Instead, most of them had died before Jagger opened the box.

Different stories have the butterflies suffocating in the box, or one of the hell's angels falling on the box and breaking them.

And what the footage shows is Jagger rather pathetically shaking a box full of dead butterflies over the front row of the audience, with only a handful of them actually flying.
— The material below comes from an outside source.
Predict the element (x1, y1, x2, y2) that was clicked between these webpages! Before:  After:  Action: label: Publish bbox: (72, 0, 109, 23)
And the entire show was a letdown.

The guitars were out of tune, the performances were subpar, and much like the rock and roll circus months earlier, the group were rusty and sluggish.

But they got through it, their first show without Brian Jones, and the first show in which they played their new, riffy, harder rocking material in public.

Only Bill Wyman and Charlie Watts of the group, the two who had been least keen to sack him, actually went to Jones' funeral, which was held at the church where he'd sung in the choir, though he was not buried in the churchyard, despite his parents' wishes, but at a nearby cemetery, because there were rumours that he was a suicide and thus a sinner.

The rector did pray for him, though.

Richards presumably felt it would be unwise to attend with Anita Pallenberg, while Jagger and Marianne Faithful had travelled off to Australia, where they were to appear in a film based on the life of the Australian folk hero Ned Kelly, a violent armed robber who somehow became an Australian national symbol.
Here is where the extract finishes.